__Stated exercise 1__
Name the four languages that the passage on the early Christian canon says The Lost Books of the Bible was translated from.
__Stated exercise 2__
Carry on the passage on the early Christian canon, starting after its last sentence.

#### Document passage ####

Around 140 AD, a Gnostic leader by the name of Marcion began to separate the New and Old Testaments and even claimed that the two were written about a separate God. Marcion argued that the Old Testament’s God represented law and wrath upon its enemies, while the New Testament’s God, represented Jesus the Christ, who encouraged followers to turn the other cheek and promoted love and pity for enemies. And so, Marcion, in his version of canonization rejected the Old Testament and made the writing of the New Testament that included Matthew, Mark, Acts, and Hebrews and manipulated other books from the Old Testament to reduce their Jewish ideology or written history of the Jewish people. The organized Christians of the day viewed this to be heretical, but Marcion’s ideology introduced a new sect or division within Christendom. Indeed, we can see that Christianity today is separated by sects, either a change of doctrine or a change in view of what should be canonized in the Bible. And because of this threat to the unification of the Christian Church, the bishops gathered in what has become known as the Council of Nicea of 325 AD.
Another rival of Christian theology appeared in the mid- to late-second century, a man from Asia Minor by the name of Montanus, who boasted that he received a revelation from God concerning the apocalypse. The four Gospels and Paul’s epistles had been circulated widely in the ancient world and were rarely questioned as to its authority or authorship, but they had not yet been collected and canonized to become the New Testament. Around 190 AD, Church leaders circulated a list of apostolic writings that is called by scholars the Muratorian Canon (named so by its modern discoverer). The Muratorian Canon is similar to the canonized New Testament, but includes two books – Revelation (Apocalypse) of Peter and Wisdom of Solomon, which were later excluded by the Vatican canon. When the time came for the Council of Nicea to convene, the bishops debated the legitimacy of books like those published in The Lost Books of the Bible, translated from Aramaic, Latin, Greek and Hebrew, originally published by William Hone in 1820; reprinted in 1926 by World Pub. Co., Cleveland. And reprinted again in 1979 by Bell and Crown Publishers, Inc., New York, with a new foreword by Solomon J. Schepps.

#### Entries supplied ####

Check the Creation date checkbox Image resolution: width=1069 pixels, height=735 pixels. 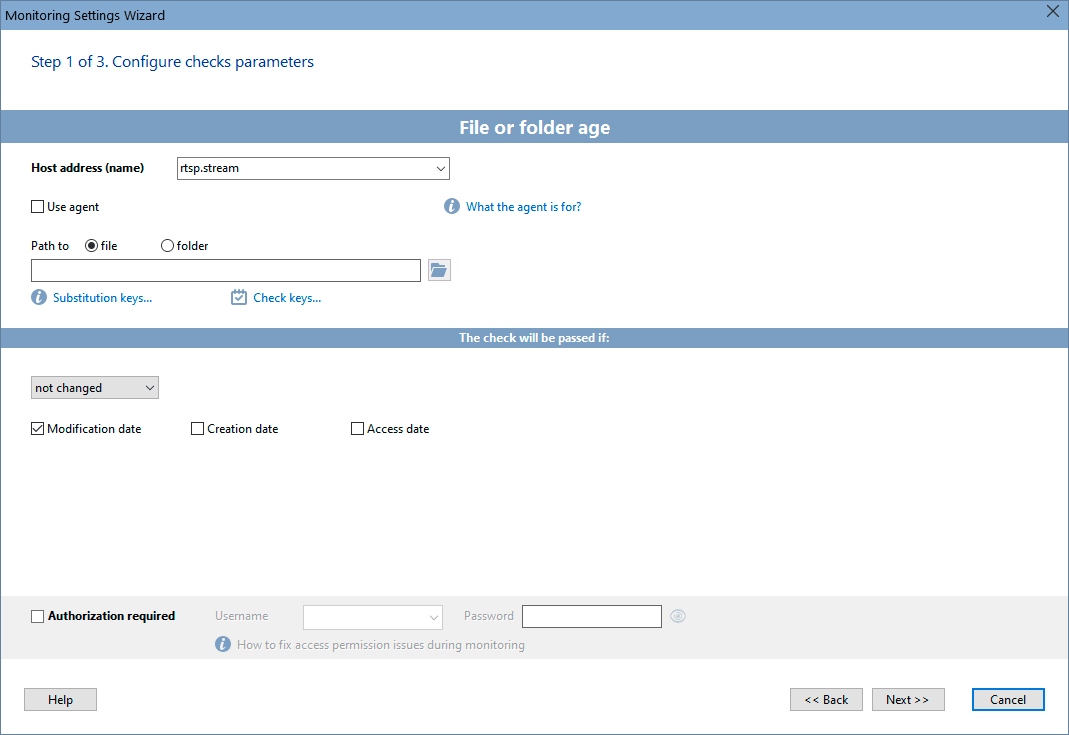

####
#### Entries supplied ####

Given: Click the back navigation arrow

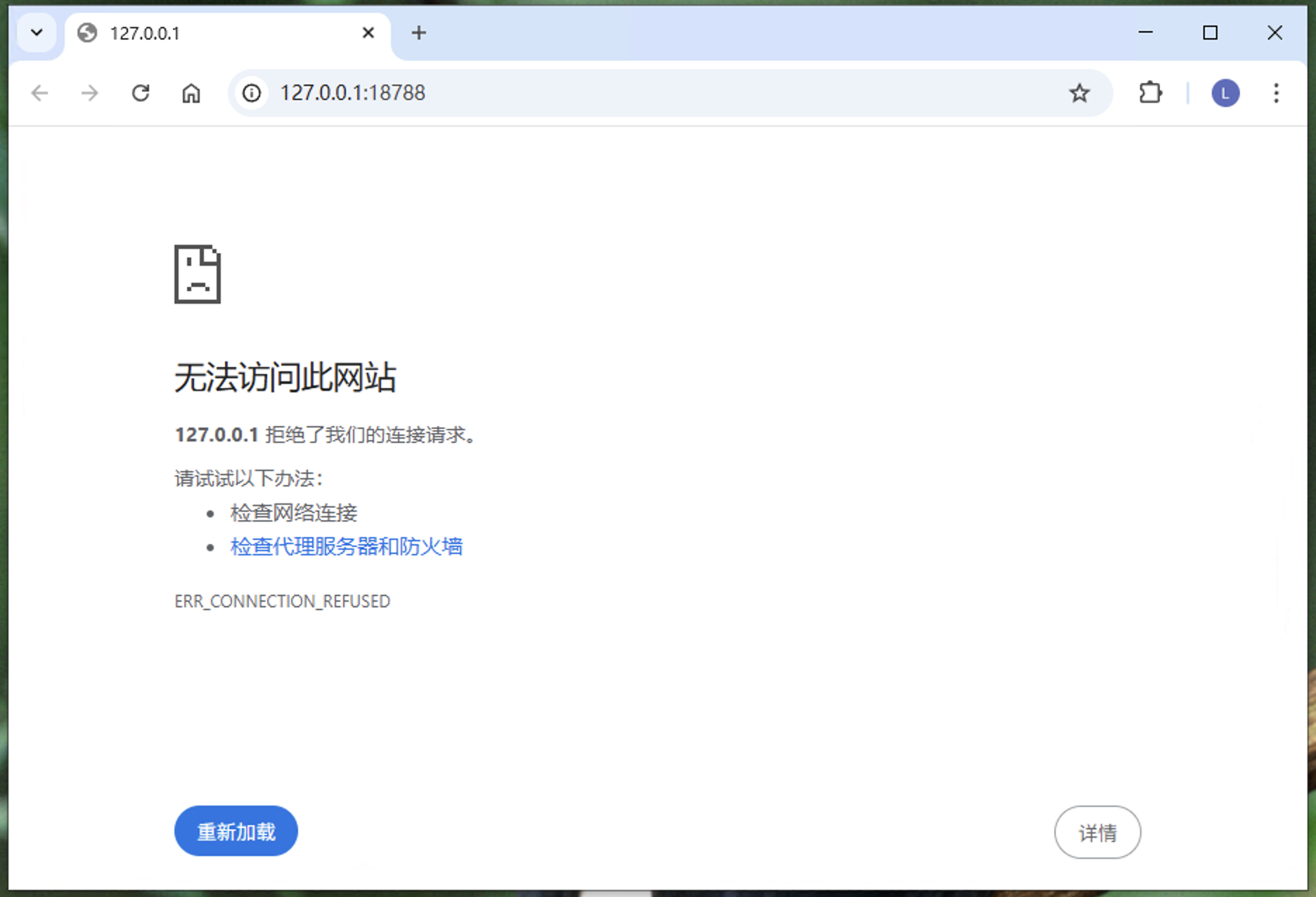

####

__Output 1__
Aramaic, Latin, Greek, Hebrew

__Output 2__
In Conclusion:
Dan Brown is not original in his theories, which he has used in his novel because the argument has been going on for about 2,000 years since the days of Gnostics and Arius. Today, the argument whether Jesus of Nazareth, called the Christ, was incarnate of God or an Earthly version of God or that he existed at all remains an ongoing argument among Christians and non-Christians alike. But the tale that Dan Brown spun made an excellent mystery thriller and the excellent cadres of international actors in the DaVinci Code film made good entertainment in the light of the “What if?” sense. Thus the reason why I thought that Christians were getting angry over nothing, as related in previous articles – One More Time With Facts: The DaVinci Code is Fiction and Theologium: DaVinci Code is a Novel.
Besides, it is a book of fiction and it states so in the leading pages of the novel, and why should the Church be worried? That is another subject to ponder.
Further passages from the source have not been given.